As a convergence criterion for batch gradient descent we will use \(\Delta_{\% loss}^{(t)} < \varepsilon\), where \[\begin{aligned} \Delta_{\% loss }^{(t)} = \frac{|f(\boldsymbol{w}^{(t-1)}, b^{(t-1)}; \mathcal{D}) - f(\boldsymbol{w}^{(t)}, b^{(t)}; \mathcal{D})|}{f(\boldsymbol{w}^{(t-1)}, b^{(t-1)}; \mathcal{D})}\times100 \label{eq:stop} \end{aligned}\]
Set \(\eta = 3\cdot10^{-7}\), \(\varepsilon = 0.25\).
Stochastic Gradient Descent (SGD): When \(\beta = 1\), in every iteration the algorithm uses one training sample at a time to compute the gradient and update the parameters.
As a convergence criterion for stochastic gradient descent we will use \(\Delta_{loss}^{(t)} < \varepsilon\), where \[\begin{aligned} \Delta_{loss}^{(t)} = \tfrac{1}{2}\Delta_{loss}^{(t-1)} + \tfrac{1}{2}\Delta_{\% loss}^{(t)}, \label{eq:svm-loss} \end{aligned}\] \(t\) is the iteration number, \(\Delta_{\% loss}^{(t)}\) is same as above (equation [eq:stop]) and and \(\Delta_{loss}^{(0)} = 0\).
Use \(\eta = 0.0001\), \(\varepsilon = 0.001\).
Mini-Batch Gradient Descent (MBGD): In every iteration the algorithm uses mini-batches of \(\beta\) samples to compute the gradient and update the parameters.
As a convergence criterion for mini-batch gradient descent we will use \(\Delta_{loss}^{(t)} < \varepsilon\), where \(\Delta_{loss}^{(t)}\) is the same as above (equation [eq:svm-loss]) and \(\Delta_{loss}^{(0)} = 0\)
Use \(\eta = 10^{-5}\), \(\varepsilon = 0.01\) and \(\beta = 20\).
Task: Run your implementation on the
data set in svm/data
. The data set contains the following
files :
features.txt
: Each
line contains the features (comma-separated values) of a single sample.
It has 6414 samples (rows) and 122 features (columns).
target.txt
: Each
line contains the target variable (y = -1 or 1) for the corresponding
row in features.txt
.
Task: Plot the value of the loss function \(f(\boldsymbol{w}^{(t)},b^{(t)}; \mathcal{D})\) vs. the iteration number \(t\) starting from \(t=0\). Label the plot axes. The diagram should have graphs from all the three variants on the same plot. Report the total time (wall clock time, as opposed to the number of iterations) each of the gradient descent variants takes to converge. What do you infer from the plots and the time for convergence? Explain using 4-6 sentences.
Sanity Check 1: The value of the loss function at iteration number \(t = 0\) must be around 641,400.
Sanity Check 2: Batch GD should converge in 10-300 iterations and SGD between 500-3000 iterations with Mini Batch GD somewhere in-between. However, the number of iterations may vary greatly due to randomness. If your implementation consistently takes longer, there might be a bug.

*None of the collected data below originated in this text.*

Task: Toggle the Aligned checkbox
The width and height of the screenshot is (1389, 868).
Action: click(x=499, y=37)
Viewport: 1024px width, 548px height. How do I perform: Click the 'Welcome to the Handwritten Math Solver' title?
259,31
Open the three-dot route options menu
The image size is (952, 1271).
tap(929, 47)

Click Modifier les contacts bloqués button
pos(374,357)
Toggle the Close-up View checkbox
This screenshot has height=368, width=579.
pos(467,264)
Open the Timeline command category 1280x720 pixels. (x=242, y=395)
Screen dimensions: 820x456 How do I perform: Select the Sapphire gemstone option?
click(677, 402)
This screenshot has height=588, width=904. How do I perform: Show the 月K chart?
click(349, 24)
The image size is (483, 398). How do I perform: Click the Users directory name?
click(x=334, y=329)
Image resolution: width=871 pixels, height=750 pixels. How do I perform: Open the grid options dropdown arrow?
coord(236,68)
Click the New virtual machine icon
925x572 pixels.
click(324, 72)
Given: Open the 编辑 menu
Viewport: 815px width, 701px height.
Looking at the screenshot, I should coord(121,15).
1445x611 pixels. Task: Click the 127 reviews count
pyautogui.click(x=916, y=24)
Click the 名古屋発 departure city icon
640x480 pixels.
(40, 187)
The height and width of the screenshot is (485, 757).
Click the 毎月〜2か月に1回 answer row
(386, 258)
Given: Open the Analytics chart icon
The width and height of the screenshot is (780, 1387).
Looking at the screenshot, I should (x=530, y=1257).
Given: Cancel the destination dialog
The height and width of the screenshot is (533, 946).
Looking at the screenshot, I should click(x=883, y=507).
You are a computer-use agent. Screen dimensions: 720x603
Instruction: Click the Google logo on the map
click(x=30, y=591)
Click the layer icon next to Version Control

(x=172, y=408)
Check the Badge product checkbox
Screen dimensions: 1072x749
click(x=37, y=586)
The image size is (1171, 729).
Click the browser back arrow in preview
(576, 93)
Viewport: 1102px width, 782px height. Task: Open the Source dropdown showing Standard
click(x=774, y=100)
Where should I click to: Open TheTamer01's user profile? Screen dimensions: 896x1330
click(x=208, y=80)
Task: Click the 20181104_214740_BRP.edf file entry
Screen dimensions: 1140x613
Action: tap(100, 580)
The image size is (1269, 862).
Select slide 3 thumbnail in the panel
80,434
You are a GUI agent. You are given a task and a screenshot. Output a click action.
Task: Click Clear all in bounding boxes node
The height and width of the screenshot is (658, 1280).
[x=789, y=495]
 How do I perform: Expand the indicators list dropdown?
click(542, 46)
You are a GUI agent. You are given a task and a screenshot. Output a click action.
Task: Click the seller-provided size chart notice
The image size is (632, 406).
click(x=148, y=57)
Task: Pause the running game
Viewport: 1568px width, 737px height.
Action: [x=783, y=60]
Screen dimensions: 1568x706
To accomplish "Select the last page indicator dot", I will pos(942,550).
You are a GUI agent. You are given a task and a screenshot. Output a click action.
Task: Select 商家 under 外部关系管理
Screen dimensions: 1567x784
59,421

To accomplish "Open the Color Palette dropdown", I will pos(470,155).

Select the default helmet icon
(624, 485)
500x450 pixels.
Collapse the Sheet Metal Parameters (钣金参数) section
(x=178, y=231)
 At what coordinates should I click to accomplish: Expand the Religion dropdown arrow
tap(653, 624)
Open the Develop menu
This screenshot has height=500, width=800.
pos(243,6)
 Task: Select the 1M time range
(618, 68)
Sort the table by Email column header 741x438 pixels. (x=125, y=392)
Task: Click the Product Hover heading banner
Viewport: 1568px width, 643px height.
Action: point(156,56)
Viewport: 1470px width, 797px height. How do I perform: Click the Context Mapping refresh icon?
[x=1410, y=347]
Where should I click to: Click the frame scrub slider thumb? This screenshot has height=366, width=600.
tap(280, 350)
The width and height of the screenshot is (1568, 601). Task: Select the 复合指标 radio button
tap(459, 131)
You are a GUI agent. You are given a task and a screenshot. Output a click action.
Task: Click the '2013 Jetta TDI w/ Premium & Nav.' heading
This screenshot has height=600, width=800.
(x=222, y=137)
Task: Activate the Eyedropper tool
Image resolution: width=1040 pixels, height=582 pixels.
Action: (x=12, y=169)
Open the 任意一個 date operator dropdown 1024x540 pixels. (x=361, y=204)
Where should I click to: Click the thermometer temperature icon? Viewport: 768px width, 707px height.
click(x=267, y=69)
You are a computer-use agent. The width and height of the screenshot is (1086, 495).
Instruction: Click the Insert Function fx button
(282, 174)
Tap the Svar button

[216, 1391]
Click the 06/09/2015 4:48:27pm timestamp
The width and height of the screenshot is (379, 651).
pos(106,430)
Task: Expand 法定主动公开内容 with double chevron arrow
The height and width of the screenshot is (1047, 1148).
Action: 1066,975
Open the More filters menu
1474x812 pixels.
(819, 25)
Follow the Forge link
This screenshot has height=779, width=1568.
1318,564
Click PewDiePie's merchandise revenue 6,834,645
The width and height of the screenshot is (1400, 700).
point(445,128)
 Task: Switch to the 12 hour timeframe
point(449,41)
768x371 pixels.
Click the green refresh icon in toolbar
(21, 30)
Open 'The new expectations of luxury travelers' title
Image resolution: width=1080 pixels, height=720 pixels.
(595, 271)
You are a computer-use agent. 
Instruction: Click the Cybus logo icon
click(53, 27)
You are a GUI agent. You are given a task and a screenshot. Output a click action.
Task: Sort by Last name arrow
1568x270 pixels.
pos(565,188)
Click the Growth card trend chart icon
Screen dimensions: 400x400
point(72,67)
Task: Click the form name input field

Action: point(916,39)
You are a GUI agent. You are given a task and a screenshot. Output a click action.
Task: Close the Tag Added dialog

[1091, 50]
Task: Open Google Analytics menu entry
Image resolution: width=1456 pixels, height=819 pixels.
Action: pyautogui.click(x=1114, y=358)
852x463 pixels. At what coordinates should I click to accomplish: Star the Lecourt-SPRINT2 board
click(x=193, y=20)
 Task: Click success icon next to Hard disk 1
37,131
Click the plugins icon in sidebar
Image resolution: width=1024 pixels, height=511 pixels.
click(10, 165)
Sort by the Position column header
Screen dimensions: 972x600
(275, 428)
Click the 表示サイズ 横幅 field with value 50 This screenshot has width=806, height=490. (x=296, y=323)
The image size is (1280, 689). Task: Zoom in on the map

Sanity Check 3: The expected total run time for all 3 methods is around 5-15 minutes but might vary depending on the implementation.
Plot of \(f(\boldsymbol{w}^{(t)},b^{(t)}; \mathcal{D})\) vs. the number of updates (\(t\)) (All 3 graphs should be in the same plot). Total time taken for convergence by each of the gradient descent variants. Interpretation of plot and convergence times.
Submit the code to Gradescope.
In this question, you will implement the 2\(^\text{nd}\)-order random walk of node2vec , which embeds nodes with similar network neighborhoods close in the feature space. A detailed description of the problem setup and background is provided in the template code provided on Colab at https://colab.research.google.com/drive/1x9TbF8w88vFc5-GaaHE-sdVa7ncMapAj.
Task. Implement a biased random walk to generate item sequences for Facebook pages, and create positive and negative training samples from the sequences. Train a word2vec (skip-gram) model to learn embeddings for graph nodes, and evaluate these embeddings qualitatively via examining the k-nearest neighbors of selected Facebook page queries.
Dataset The dataset for this question is a page-page graph of verified Facebook sites. Nodes represent official Facebook pages while the links are mutual likes between sites. Node features are extracted from the site descriptions that the page owners created to summarize the purpose of the site. This graph was collected through the Facebook Graph API in November 2017 and restricted to pages from 4 categories which are defined by Facebook. These categories are: politicians, governmental organizations, television shows and companies. The task related to this dataset is multi-class node classification for the 4 site categories. The dataset is available at http://snap.stanford.edu/data/facebook_large.zip
We provide a networkx graph constructed with the full dataset. Your task is to construct two smaller maximal subgraphs of degree \(k\) and higher, which will be useful in keeping the runtime of random walks and skip-gram training to a feasible range.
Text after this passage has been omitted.